In zwei Wettbewerben setzte sich der Mainzer Architekt Kurt Viertel mit seinem Entwurf durch: ein dreigeschossiges, von 49 Stützen getragener Skelettbau mit einem fensterlosen Plenarsaal im Zentrum. Das war die Basis, doch die Pläne wurden modifiziert: Die Stuttgarter Architekten Horst Linde und Erwin Heinle verringerten zum Beispiel die Seitenlänge des Kubus von 63 auf 54 Meter und rückten den Baukörper weiter vom Schloss ab. Am Ende, so schreiben die Autoren, habe man dem Gebäude "mit seiner kristallinen Form im großen, prächtigen Grünraum eine selbstbewusste Haltung als Solitär gegenüber dem Natursteinbau des Neuen Schlosses und dem mächtigen Bau des Großen Hauses des Staatstheaters bescheinigt".

Demokratische Ideale

Die Architektur des Gebäudes bringt in vielen Details demokratische Ideale zum Ausdruck. So gibt es nur einen Eingang für Abgeordnete und Besucher, das Glas an allen Seiten steht für Transparenz und Bürgernähe, die Wandelhalle mit der Galerie gewähren einen uneingeschränkten Blick zum Neuen Schloss. Geistiger Vater des Gebäudes sei der in Stuttgart nicht unbekannte Mies van der Rohe, lautet einst das Urteil des Co-Architekten Horst Linde. Die Wertschätzung des Parlaments drückt sich nach Meinung der Autoren aber auch in der sorgfältigen Wahl der Baumaterialien aus. Dazu zählt etwa der marmorähnliche Spezialzement, mit dem man die Stahlbetonpfeiler beschichtete, der Holzmadener Schiefer an der Wand der Haupttreppe, der Travertin und der Schwarzwälder Granit für Böden und Sockel. Vor allem aber auf das Gerüst aus Buntmetall legten die Baumeister ihre ganze Sorgfalt. So haben Experten ausgiebig die Frage diskutiert, ob man dafür eloxiertes Aluminium - ein damals neuer Werkstoff - oder besser Buntmetall verwendet.

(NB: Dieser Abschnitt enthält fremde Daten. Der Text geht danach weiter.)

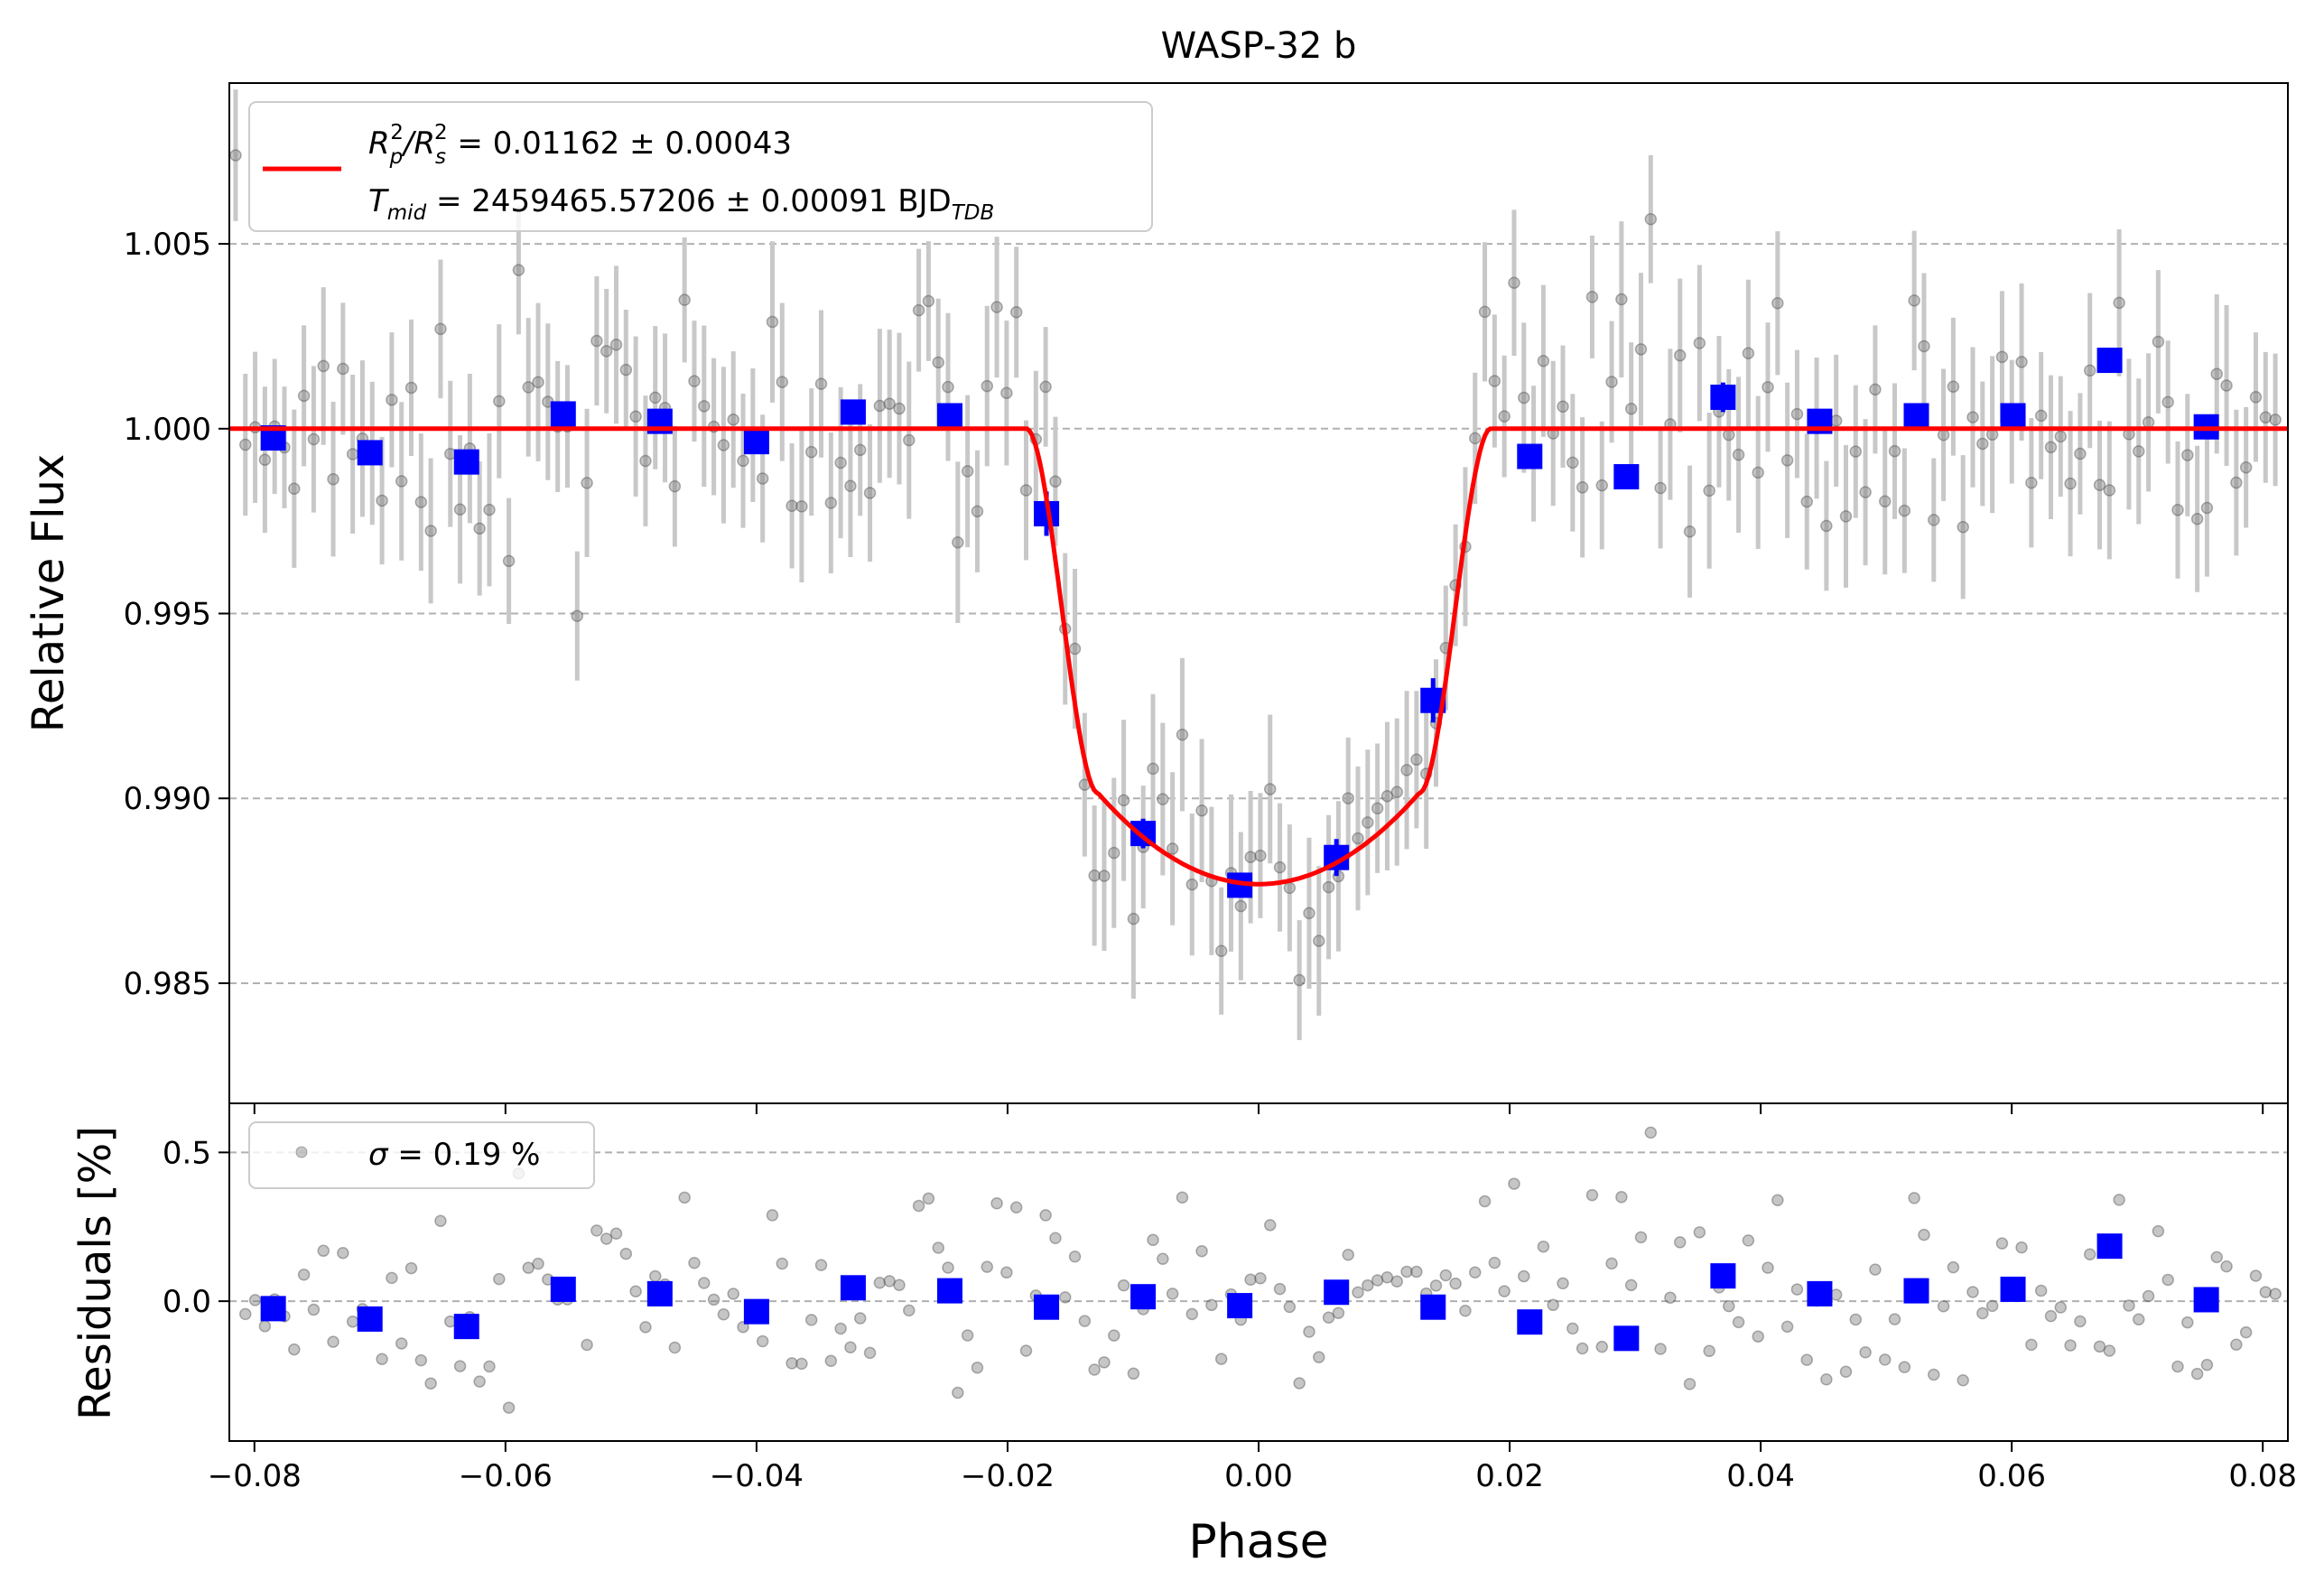 This screenshot has height=1590, width=2324. What do you see at coordinates (506, 1476) in the screenshot?
I see `x-tick-label: −0.06` at bounding box center [506, 1476].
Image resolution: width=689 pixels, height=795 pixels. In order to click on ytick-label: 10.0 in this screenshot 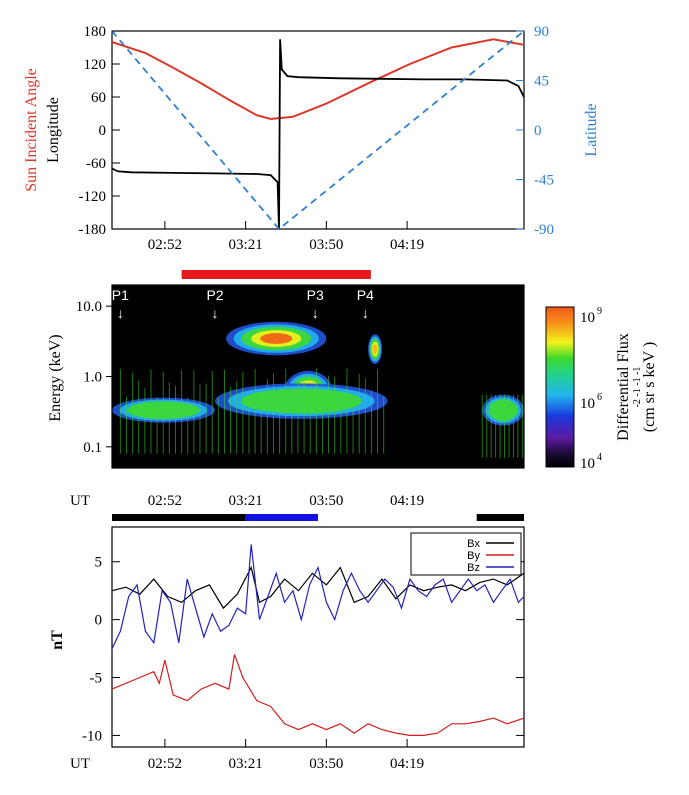, I will do `click(89, 307)`.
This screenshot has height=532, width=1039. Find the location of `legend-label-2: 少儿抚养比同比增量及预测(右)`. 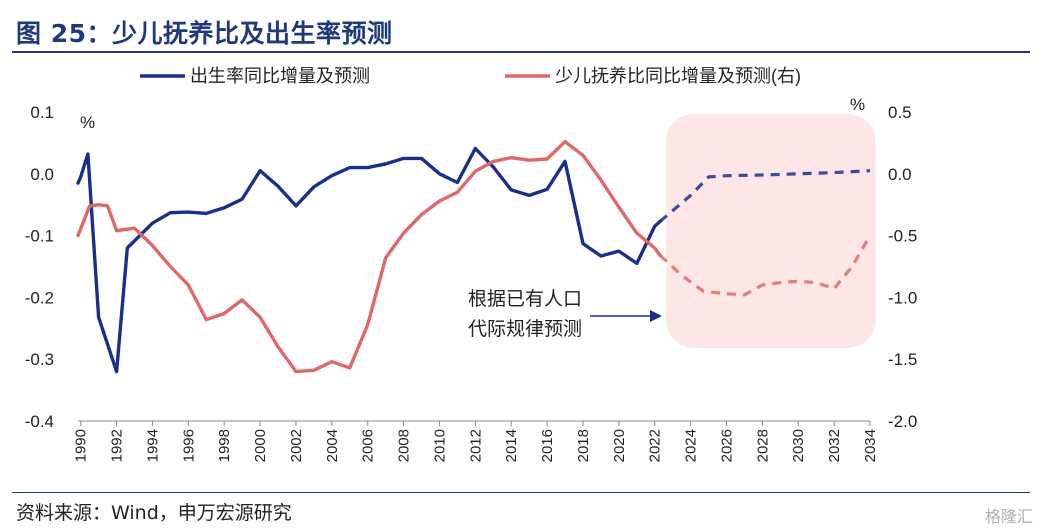

legend-label-2: 少儿抚养比同比增量及预测(右) is located at coordinates (678, 76).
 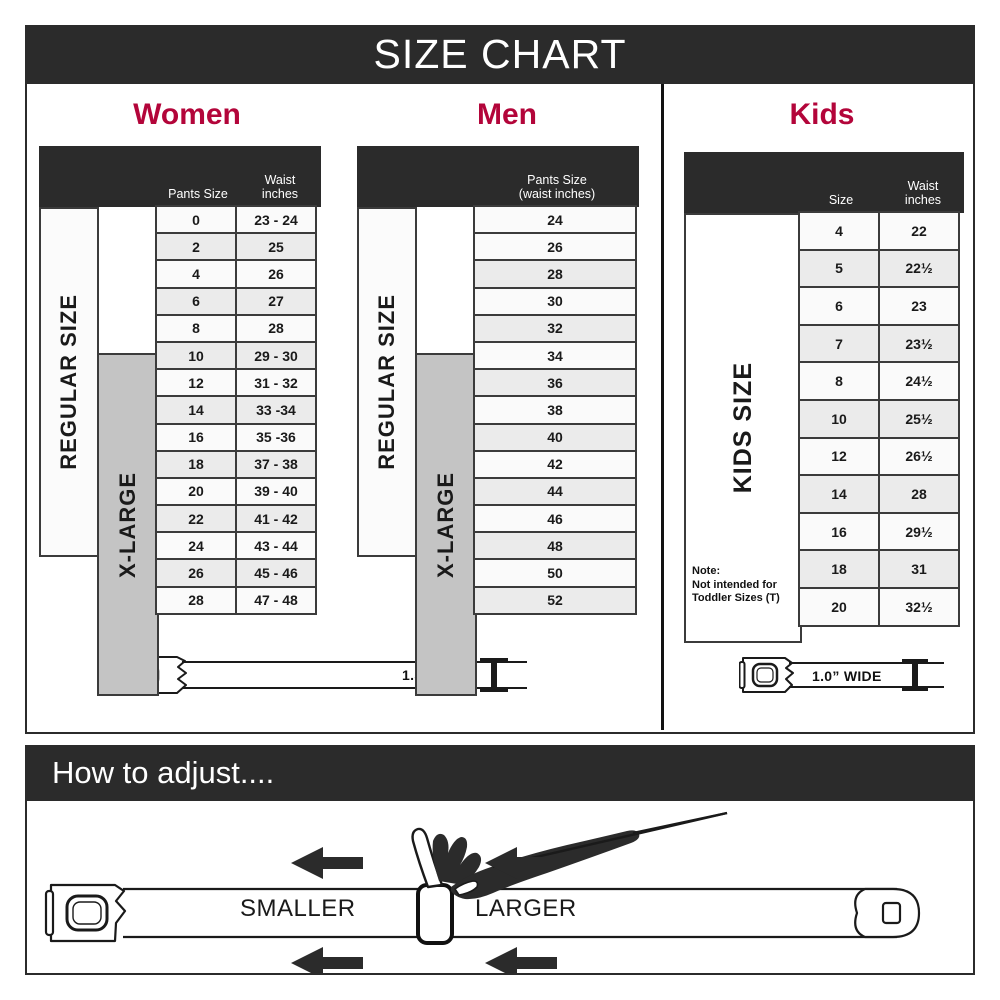 I want to click on section-title-kids: Kids, so click(x=822, y=114).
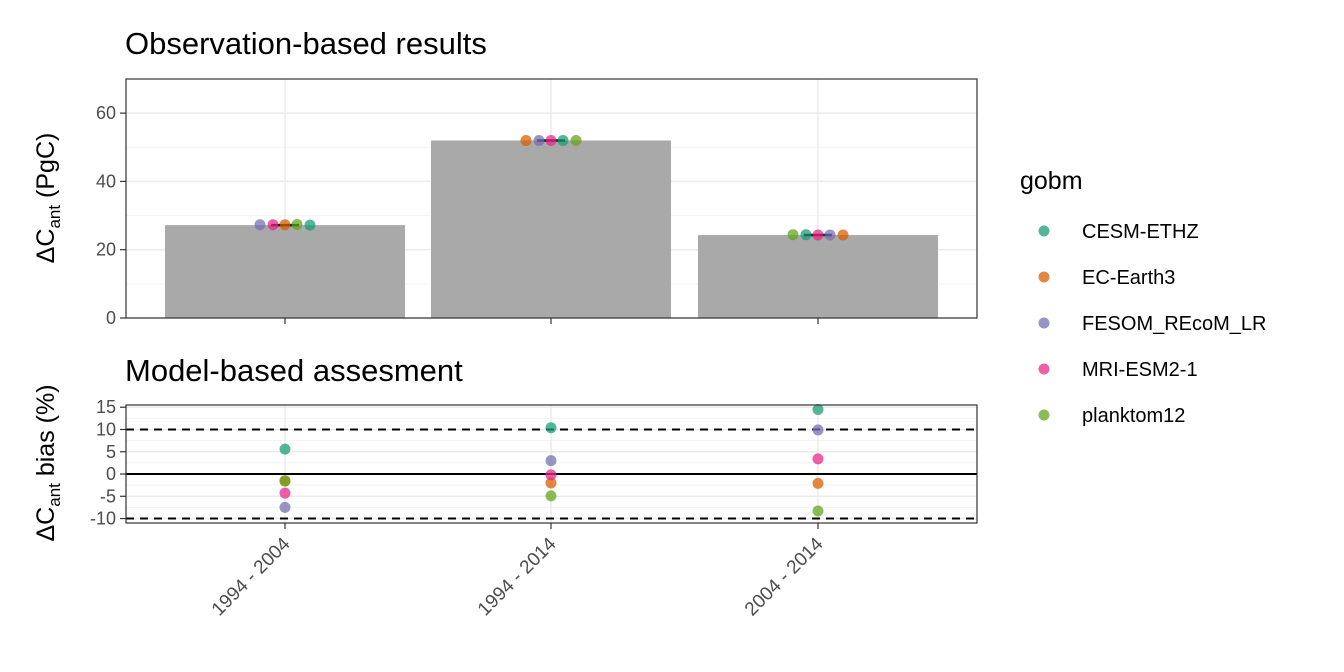  I want to click on x-tick-label: 1994 - 2004, so click(252, 576).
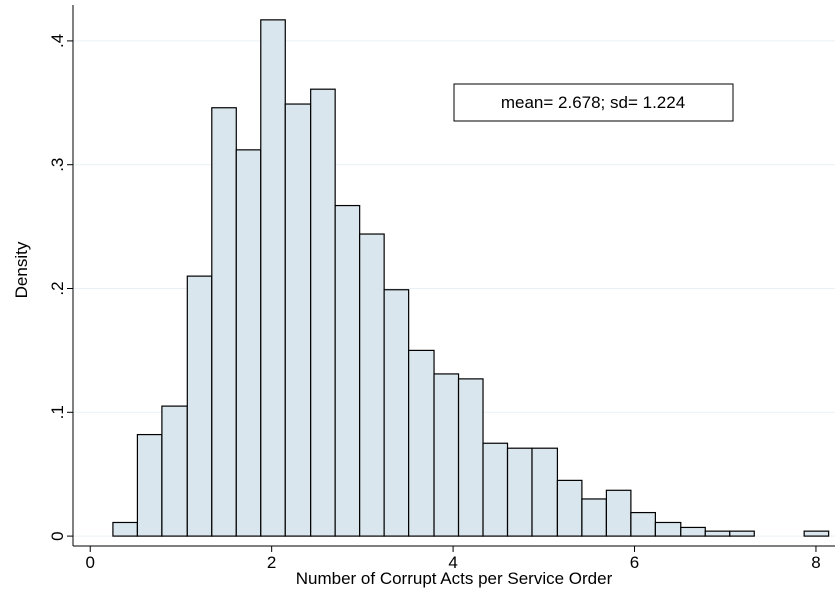  What do you see at coordinates (454, 578) in the screenshot?
I see `x-axis-label: Number of Corrupt Acts per Service Order` at bounding box center [454, 578].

Man habe sich schließlich für "Tombak" entschieden, heißt es in dem Aufsatz - eine Messinglegierung mit hohem Kupferanteil. Die Ulmer Wieland-Werke haben das Rohmaterial geliefert, wie überhaupt insgesamt 73 Firmen aus dem Südwesten am Bau beteiligt waren.

Messing also. Doch kaum war die Metallkonstruktion fertig, da stach den Bauherren deren dunkelbrauner Farbton unangenehm ins Auge. "Die beiden großen Stuttgarter Zeitungen berichteten in ihren Leitartikeln von dem Braunen Haus von Stuttgart - das war nur 15 Jahre nach Ende des Zweiten Weltkrieges und der Nazi-Diktatur gemäß der politischen Farbenlehre ein großes Ärgernis", berichten die Denkmalschützer. Erst als zwei unabhängige Metallexperten dem Landtag versicherten, die Metallfassade werde im Lauf der Jahre nachdunkeln, glätteten sich die Wogen.Das Landesamt für Denkmalpflege hat übrigens im Jahr 2007 das Metallgerüst wissenschaftlich untersuchen lassen, um Klarheit über die Materialien und den Zustand des Gebäudes zu erhalten. Dabei ergab sich nicht nur, dass neben Messing in geringem Umfang auch Bronze und eloxiertes Aluminium verbaut wurde. Es bestätigte sich auch die Qualität: "Aufgrund der sehr guten Materialeigenschaften, ihrer Beschichtung und Patinierung handelt es sich um eine nahezu wartungsfreie Fassade, wovon jeder Bauherr eigentlich nur träumen kann." Von wegen Hasenstall!